● GIVEN DATA:

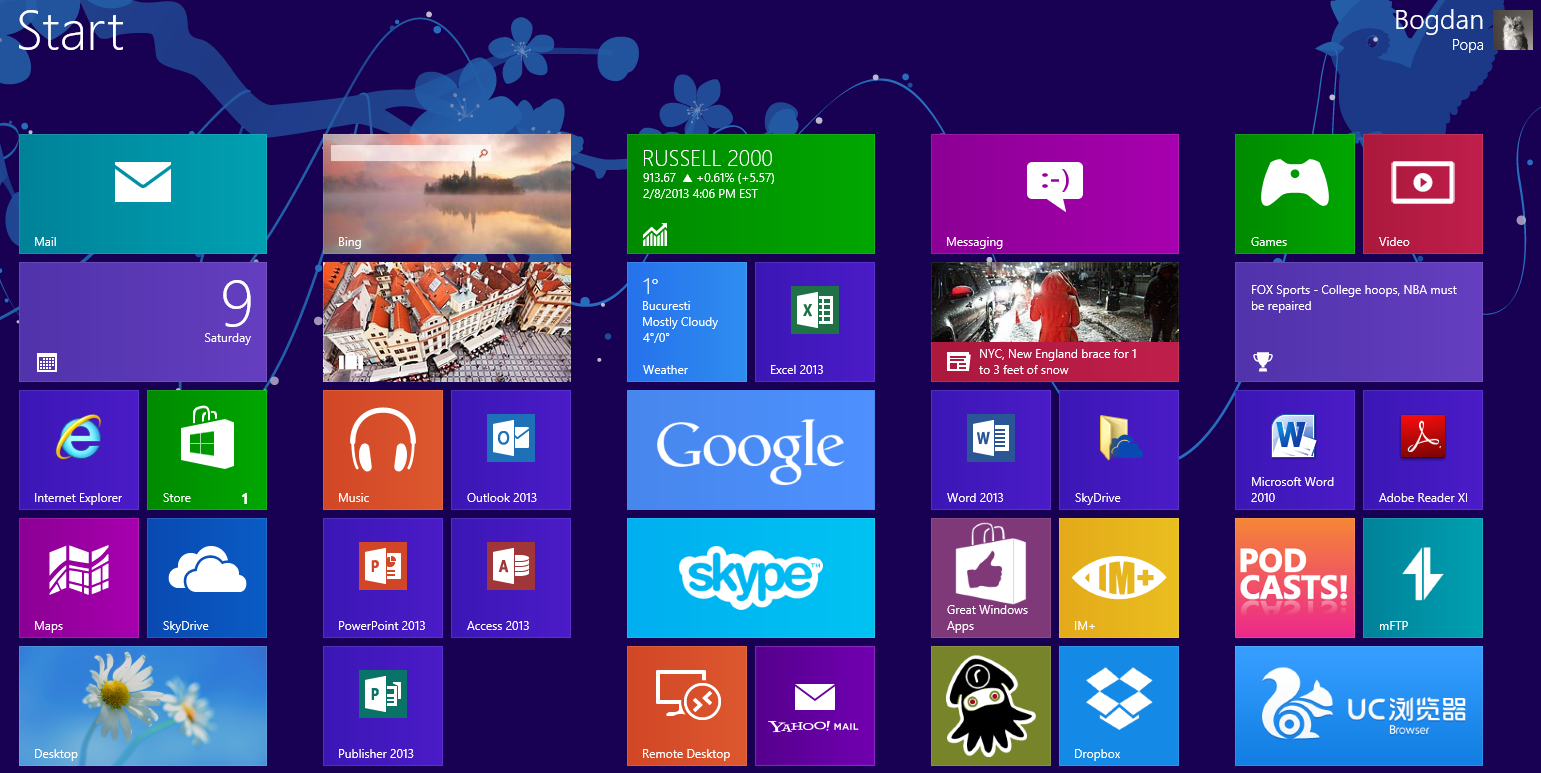Open the Games hub tile
Image resolution: width=1541 pixels, height=773 pixels.
point(1294,193)
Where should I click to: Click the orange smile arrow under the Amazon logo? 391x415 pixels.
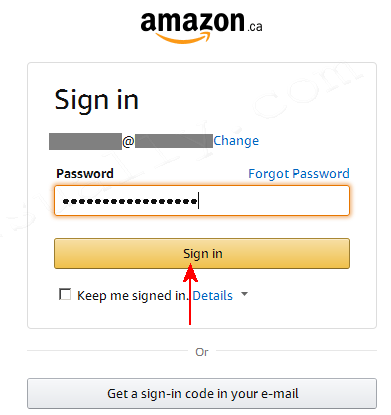(183, 38)
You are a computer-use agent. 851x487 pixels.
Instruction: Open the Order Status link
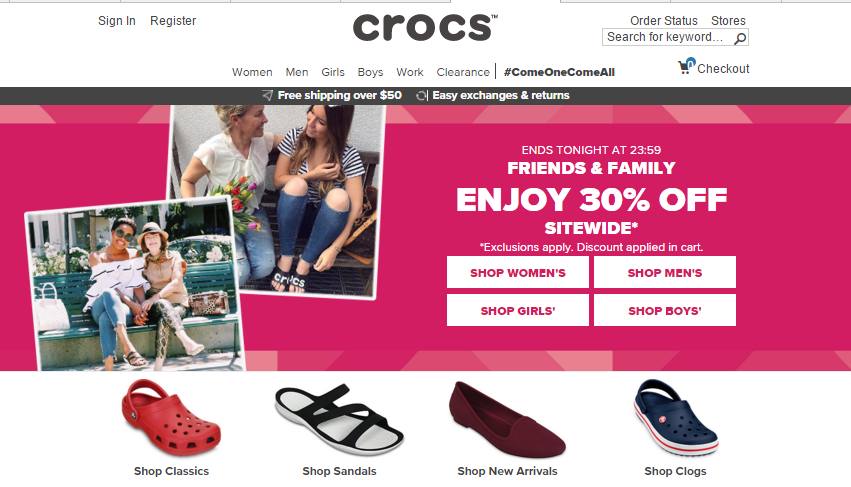[x=664, y=21]
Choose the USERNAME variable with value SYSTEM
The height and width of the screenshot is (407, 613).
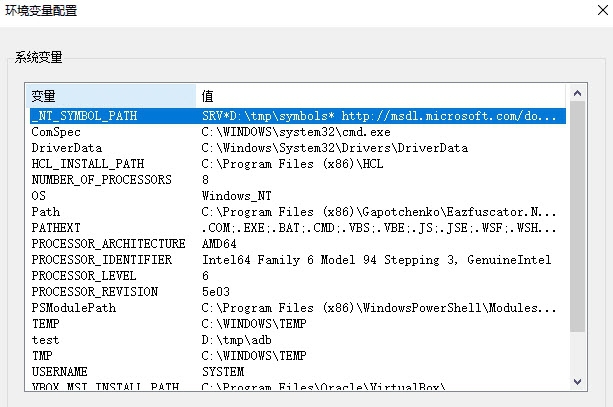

● WORK INSTRUCTION: Set down word for word each line from the one containing "You are a computer-use agent. 851x487 pixels." through the end of the material, and keep the pictures out of it.

● COMPLETED EXERCISE:
You are a computer-use agent. 851x487 pixels.
Instruction: Open the Order Status link
[x=664, y=21]
Choose the USERNAME variable with value SYSTEM
The height and width of the screenshot is (407, 613).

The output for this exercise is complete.